A group of women in one progressive merchant's living room in Albay, 1887.

When did girls tease each other on the sly about the follies of their prospective partners? Why were there separate schools for each gender? If you were around in 1887, that would have been the setting. Notice how the panuelo stood along the women’s shoulders in the lithographic print. Their skirts flared like large bells with luscious folds and the folding fan was an ever present accessory to ward of heat, conceal giggles and hungry eyes.

During my grandmother’s time, the mestiza dress morphed into a decolletage with the skirt narrowing into a kafir Lily – shaped attire. 

The erstwhile "starched collar " dress has become a localized decolletage with a pretty Lily-shaped hemline. That's my grandma in the year 1916.

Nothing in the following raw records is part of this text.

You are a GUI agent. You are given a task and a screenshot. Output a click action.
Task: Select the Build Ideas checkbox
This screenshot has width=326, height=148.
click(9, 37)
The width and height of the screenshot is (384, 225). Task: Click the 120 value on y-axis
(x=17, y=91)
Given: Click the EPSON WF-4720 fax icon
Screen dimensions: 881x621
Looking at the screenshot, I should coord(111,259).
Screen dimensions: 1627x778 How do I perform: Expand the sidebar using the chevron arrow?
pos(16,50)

This photo of my grandma when she was still Miss Maria Manalo de la Cruz (she was a beauty queen in their town) shows that the Filipina  wanted her form to be flattered and noticed by 1916. Instead of fabric falling like drapery around the lower extremeties, the skirt was starched stiff and retained it’s narrowed-down shape most of the time.

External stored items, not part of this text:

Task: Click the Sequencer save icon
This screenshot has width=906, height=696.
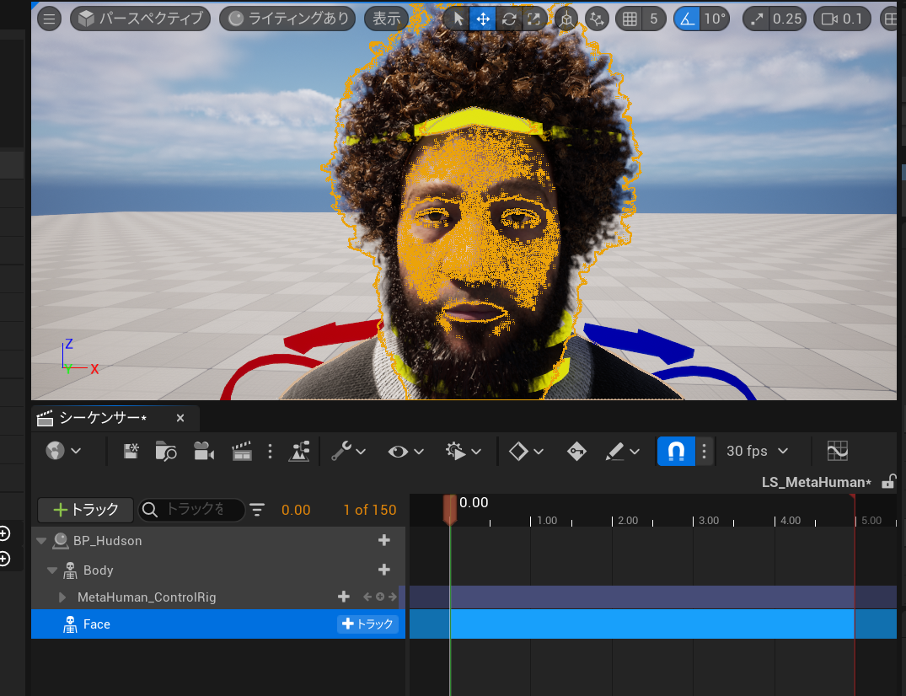Action: point(131,451)
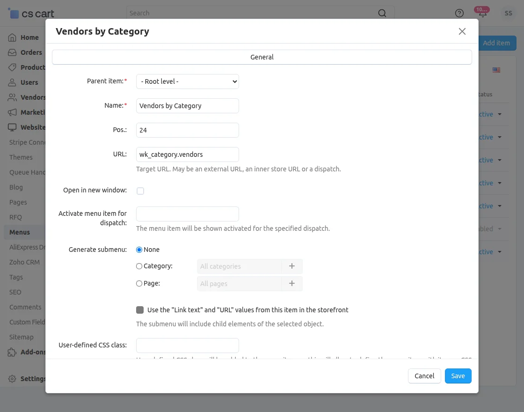This screenshot has width=524, height=412.
Task: Select the Page submenu radio button
Action: pyautogui.click(x=139, y=284)
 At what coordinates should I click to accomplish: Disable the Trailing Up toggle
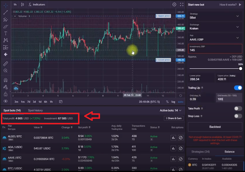(238, 88)
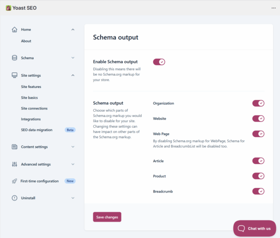Collapse the Home section chevron
The image size is (280, 238).
click(73, 29)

Maria, my paternal grandmother had six siblings. They were Concepcion, Guillermo (who married Eustaquia Bernardo)*,Felisa (who married Simeon Estrella), Urbana, Isidra and Pedro (who married Rufina Roxas). As I scanned the family tree diagram, it appears that every generation produced one or two women who stayed single all their lives.

Grandma Maria married my grandpa Leovigildo Libao De Leon who wore a serious poker face even if he was making awefully funny and childish remarks about someone’s pecker. As it was, my grandma experienced two wars. One while she was an infant in 1898 and another during the Japanese occupation. 

The mestiza dress wearing Filipina wasn’t as domicile as we are inclined to think. Next time, I will post a photo of a late 19th century country girl in full battle gear. It gets interesting when we re-invent the way we view women of a previous period. You will see them in their perfect element even at a critical instance when social and political transition was at its most turbulent moments. I for one do not doubt that their faith in the Almighty God created in them a core that included fortitude and a sense of destiny and optimism.

*See an earlier post about Juanita Bernardo Principe.  


Ocampo, Ambeth, The Prewar Lover’s Guide in Aguinaldo’s breakfast and More Looking Back Essays, Anvil Publishing,1993.